**WHAT NEEDS TO BE DONE:**
Carry on Josefa Condori's account of working as a child domestic worker, starting after its final sentence.

**DOCUMENT SEGMENT:**
------------------------------------------------------------------------
2013 (Narrative date)

Josefa Condori Quispe left her small village in Peru at age 9 to work as a maid in Lima. After spending much of her life as a house slave, she managed to get an education and escape domestic servitude. She founded Yanapanakusun to fight the root causes of slavery, and she runs a shelter for young slavery survivors.

My name is Josefa Condori. As a child, I was a domestic worker. When I was a child, in the community where I lived, there weren't educational opportunities, nor access to hospitals, or other things needed in the life of a girl. 

When I visit a rural community far away from Cuzco, I often feel that I am reliving my own experience. Conditions aren't as they should be. Conditions are different in other parts of the world. The day I left my community, it was a day full of sun. You could say that I was full delusions. There was the emotion of leaving, but also the emotion of leaving my family and my commmunity. It was sad but also exciting. I had heard wonderful things about the city - that I would get educated, I would live better, I would have shoes - we didn't have shoes.

My mother told me "you have to go" because my father had died and she couldn't support us. There were three of us. I was 9 years old, and she couldn't support us. A girl domestic worker in a house must wash dishes, wash the clothes, or take care of another child when she is a child herself. If the girl is hit or falls, you also get hurt. It was not the Lima I had dreamed about. I felt asphyxiated there.
------------------------------------------------------------------------
[Records in a dataset]
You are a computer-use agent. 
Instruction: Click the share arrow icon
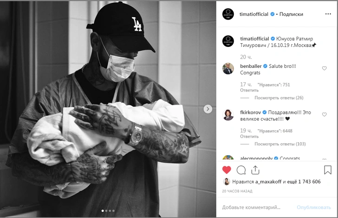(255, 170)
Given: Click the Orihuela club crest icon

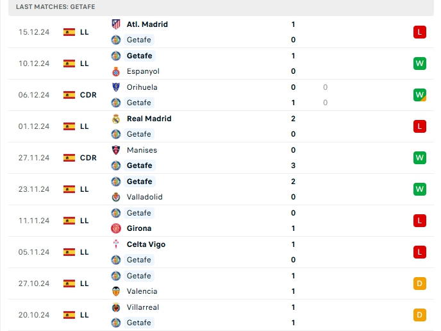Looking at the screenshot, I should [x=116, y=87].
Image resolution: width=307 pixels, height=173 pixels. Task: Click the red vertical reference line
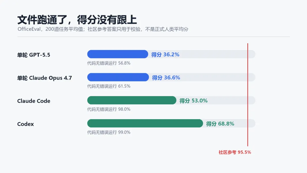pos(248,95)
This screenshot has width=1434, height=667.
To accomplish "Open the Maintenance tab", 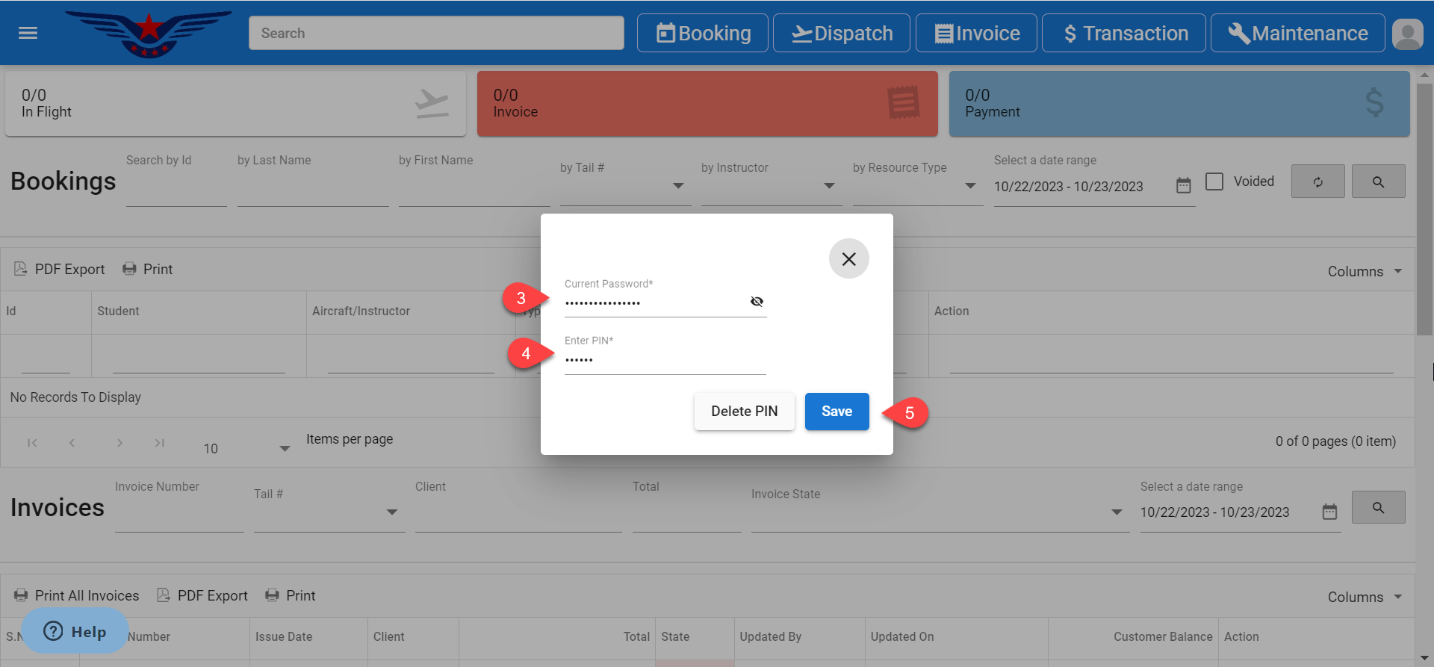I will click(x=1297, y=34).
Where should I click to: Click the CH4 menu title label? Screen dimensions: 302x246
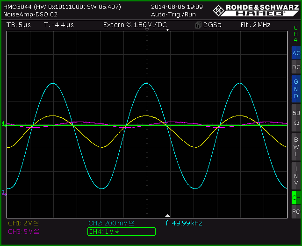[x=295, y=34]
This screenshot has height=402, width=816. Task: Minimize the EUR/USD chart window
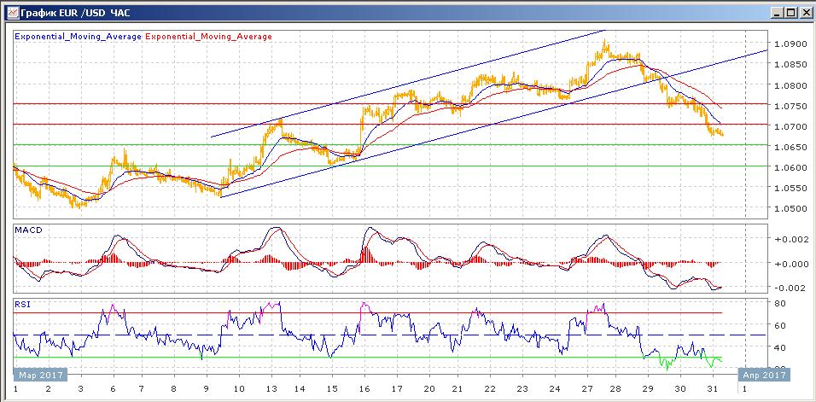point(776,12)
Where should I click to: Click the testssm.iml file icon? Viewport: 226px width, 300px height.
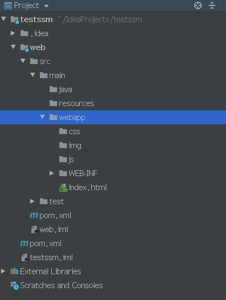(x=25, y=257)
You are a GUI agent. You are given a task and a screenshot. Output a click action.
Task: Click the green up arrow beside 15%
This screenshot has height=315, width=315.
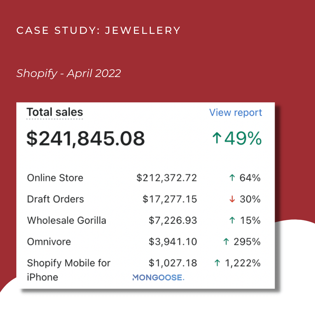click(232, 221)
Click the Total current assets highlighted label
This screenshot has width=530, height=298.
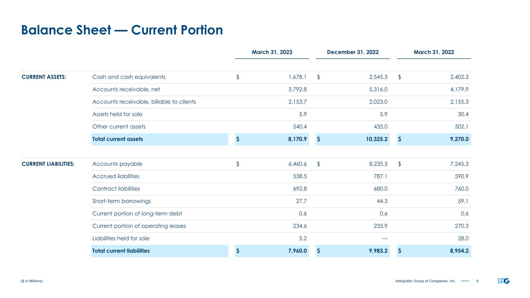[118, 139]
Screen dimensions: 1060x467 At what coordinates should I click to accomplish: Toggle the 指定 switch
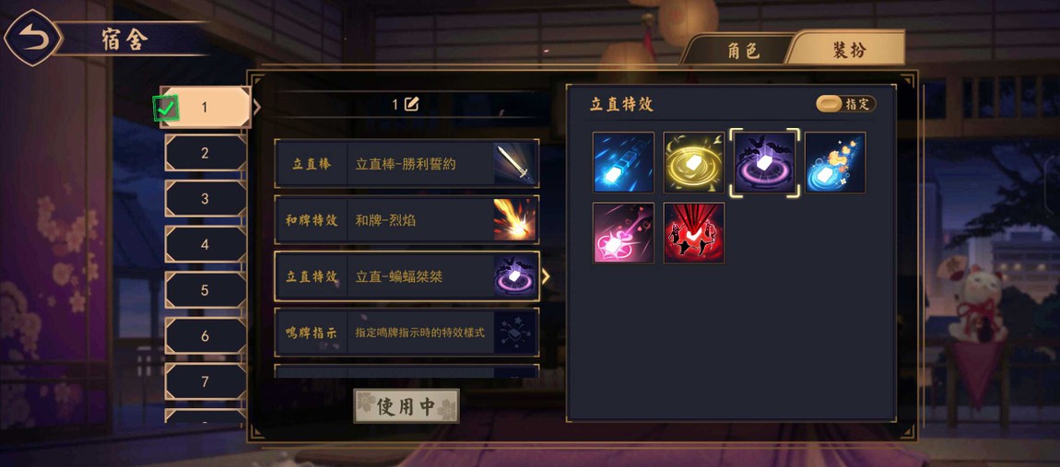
------------------------------------------------------------------------
**RESULT:**
I was wondering why I couldn't go to school because the children of the family I worked for went to school. I saw that they left and they had their lunchboxes, but not me. So I said, "I want to go to school." The years went by and at the age of 16, I met an association of domestic workers that supported young girls, and they told me to come, so I went.

In the Yanapanakusun shelter when a girl or an adolescent enters, we try to give them comprehensive care - tools for their life - so that they can standup for themselves. I would say that it isn't always about changing their work, but if they want to change that is fine. I hope that someday, domestic work is like any other job, but it should be work that is respected, valued, and paid fairly. The older youth are being trained as kitchen helpers, to make drinks, housekeeping. Because many also want to be nurses, teachers -  the girls have dreams. We help them group their dreams - first I can do this, and then I can dream something else. Something technical for the medium term, that I can start doing quickly, and then continue dreaming.